Conversations With Plants
The Path Back to Nature
The idea of this book is to help us reclaim and restore a hugely important part of our heritage: our plant medicine path. In some parts of the world plant medicine is still taught at the kitchen table, by the cooking fire, or in the fields, passed down from parent to child and woven through the fabric of the culture. In many places it has been severely eroded, but it has not been lost. Plants feed us most generously and give their medicine freely, and we have the right to reclaim our ability to use plant medicine, to restore our access to the knowledge and the plants themselves—not just for humans but for all species and ecosystems.
Conversations with Plants is an invitation to step into your own relationship with plants—their stories and meanings—feel into their medicine, and then understand how to work with them by bringing your own medicine into the conversation. Being an herbalist is not about prescribing, it’s about reconnecting with the herbs and their consciousness and holding a discussion with them and the people for whom you are asking their help, nourishment, nurturing, support, protection, and healing along with their wisdom and ability to remind us who we are.
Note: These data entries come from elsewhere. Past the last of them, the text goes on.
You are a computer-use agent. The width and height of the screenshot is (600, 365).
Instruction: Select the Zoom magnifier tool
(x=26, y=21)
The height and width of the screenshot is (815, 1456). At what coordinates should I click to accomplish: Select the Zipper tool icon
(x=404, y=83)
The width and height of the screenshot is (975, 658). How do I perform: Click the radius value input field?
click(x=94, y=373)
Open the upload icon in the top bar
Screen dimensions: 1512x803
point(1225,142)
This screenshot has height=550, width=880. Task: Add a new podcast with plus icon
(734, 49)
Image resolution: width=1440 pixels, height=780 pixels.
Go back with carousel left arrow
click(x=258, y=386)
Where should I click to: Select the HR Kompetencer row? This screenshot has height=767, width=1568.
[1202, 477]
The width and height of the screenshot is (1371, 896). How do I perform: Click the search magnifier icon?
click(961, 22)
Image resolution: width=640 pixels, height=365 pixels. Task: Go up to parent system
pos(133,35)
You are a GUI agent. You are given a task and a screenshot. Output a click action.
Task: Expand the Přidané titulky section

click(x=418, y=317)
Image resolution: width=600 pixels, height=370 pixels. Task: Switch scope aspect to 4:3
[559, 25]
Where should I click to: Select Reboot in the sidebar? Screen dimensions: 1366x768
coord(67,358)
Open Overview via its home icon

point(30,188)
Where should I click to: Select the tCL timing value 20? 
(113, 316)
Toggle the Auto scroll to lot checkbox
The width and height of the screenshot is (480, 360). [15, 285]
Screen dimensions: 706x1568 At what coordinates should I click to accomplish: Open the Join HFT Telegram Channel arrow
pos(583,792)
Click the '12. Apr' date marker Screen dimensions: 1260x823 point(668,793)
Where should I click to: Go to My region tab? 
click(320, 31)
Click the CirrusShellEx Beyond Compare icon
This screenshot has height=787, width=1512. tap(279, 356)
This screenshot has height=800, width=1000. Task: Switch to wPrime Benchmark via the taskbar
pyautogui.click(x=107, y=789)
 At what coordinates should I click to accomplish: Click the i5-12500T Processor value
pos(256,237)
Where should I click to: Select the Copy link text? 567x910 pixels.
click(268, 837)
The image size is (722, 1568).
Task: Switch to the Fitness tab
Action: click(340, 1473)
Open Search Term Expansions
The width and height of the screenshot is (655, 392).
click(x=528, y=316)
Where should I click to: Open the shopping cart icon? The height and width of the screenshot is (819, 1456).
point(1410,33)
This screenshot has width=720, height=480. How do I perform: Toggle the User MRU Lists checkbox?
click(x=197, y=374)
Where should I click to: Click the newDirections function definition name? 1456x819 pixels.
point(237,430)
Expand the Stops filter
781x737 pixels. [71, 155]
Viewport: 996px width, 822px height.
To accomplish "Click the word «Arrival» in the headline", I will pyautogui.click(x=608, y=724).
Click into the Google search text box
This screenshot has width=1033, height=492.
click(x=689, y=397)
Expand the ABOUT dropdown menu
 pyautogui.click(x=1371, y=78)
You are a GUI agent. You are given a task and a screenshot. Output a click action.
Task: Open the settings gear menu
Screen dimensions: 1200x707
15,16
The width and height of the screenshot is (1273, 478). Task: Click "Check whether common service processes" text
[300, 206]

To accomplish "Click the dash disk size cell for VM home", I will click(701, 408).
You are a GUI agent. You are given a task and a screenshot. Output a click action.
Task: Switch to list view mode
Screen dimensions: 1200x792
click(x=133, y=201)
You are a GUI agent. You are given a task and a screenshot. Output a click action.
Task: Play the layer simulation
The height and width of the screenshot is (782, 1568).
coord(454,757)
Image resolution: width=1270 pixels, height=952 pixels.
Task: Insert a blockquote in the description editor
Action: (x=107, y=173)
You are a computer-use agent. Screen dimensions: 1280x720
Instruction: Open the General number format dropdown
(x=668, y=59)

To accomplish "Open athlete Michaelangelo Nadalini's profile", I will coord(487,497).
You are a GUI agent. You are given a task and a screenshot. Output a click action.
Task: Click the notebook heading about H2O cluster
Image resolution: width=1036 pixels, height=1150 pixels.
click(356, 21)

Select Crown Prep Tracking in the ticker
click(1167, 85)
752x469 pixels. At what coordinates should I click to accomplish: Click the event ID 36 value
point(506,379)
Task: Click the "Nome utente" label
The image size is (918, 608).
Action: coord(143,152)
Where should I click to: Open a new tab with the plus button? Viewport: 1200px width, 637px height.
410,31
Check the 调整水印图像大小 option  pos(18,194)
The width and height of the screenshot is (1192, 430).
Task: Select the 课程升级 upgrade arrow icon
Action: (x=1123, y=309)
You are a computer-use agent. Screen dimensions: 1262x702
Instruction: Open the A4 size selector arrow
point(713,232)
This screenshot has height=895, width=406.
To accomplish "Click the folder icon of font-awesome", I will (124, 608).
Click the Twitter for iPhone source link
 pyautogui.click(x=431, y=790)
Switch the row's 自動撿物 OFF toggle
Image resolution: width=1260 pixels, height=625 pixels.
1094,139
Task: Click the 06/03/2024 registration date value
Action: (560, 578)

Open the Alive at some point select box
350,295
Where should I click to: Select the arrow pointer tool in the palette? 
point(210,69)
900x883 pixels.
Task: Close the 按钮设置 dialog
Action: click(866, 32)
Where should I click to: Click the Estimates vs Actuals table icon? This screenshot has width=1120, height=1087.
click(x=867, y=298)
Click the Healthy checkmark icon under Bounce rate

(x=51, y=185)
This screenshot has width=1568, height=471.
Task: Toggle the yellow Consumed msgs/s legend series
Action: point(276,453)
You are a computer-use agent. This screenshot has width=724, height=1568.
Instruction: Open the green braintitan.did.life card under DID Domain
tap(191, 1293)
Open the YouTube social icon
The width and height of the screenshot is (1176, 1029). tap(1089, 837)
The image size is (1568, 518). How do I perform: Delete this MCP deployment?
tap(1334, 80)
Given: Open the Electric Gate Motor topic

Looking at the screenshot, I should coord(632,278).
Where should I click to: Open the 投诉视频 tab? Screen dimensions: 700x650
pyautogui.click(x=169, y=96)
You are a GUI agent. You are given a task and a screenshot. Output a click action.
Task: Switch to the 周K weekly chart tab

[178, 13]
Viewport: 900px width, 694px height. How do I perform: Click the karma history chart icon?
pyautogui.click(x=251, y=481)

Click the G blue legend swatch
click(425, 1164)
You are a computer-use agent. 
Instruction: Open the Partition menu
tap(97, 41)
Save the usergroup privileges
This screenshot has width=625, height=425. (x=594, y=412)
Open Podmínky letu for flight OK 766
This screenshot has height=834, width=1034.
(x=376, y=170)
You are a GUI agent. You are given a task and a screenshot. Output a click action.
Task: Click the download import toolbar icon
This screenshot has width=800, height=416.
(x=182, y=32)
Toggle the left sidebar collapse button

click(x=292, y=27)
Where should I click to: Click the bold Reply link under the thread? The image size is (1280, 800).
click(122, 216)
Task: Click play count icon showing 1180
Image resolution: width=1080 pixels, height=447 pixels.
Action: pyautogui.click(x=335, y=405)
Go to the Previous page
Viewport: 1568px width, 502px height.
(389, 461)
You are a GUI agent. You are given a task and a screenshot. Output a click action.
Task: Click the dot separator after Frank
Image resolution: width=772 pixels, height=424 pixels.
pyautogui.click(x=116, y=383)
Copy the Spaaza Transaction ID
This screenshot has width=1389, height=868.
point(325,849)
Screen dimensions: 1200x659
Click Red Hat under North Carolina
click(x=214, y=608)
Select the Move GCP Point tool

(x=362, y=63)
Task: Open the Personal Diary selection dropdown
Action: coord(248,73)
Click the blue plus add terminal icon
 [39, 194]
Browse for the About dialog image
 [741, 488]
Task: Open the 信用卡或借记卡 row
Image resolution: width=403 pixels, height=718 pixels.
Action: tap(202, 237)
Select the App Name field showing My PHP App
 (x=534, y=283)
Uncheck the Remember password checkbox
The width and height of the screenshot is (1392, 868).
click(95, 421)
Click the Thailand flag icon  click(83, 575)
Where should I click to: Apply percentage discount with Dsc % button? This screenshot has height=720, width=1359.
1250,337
This book is about bringing herbs back into your daily life and remembering the direct intimate relationship that has always existed between people and plants. There are plenty of books that provide information on preparations and dosages, but Conversations with Plants shows you how to relate to the green community and use specific plants in your daily food and medicine preparation, explaining the meaning and process behind it, so you can work out appropriate doses and preparations by using common sense.
Nikki Darrell works as a practitioner of herbal medicine, aromatherapy, and aromatic medicine. She studied horticulture and plant science at the Sutton Bonington campus of the University of Nottingham and, after graduating, spent 5 years researching phytochemistry and plant tissue culture. She then went back to her first love of working with medicinal plants and in 1999 graduated with a degree in herbal medicine from the School of Phytotherapy.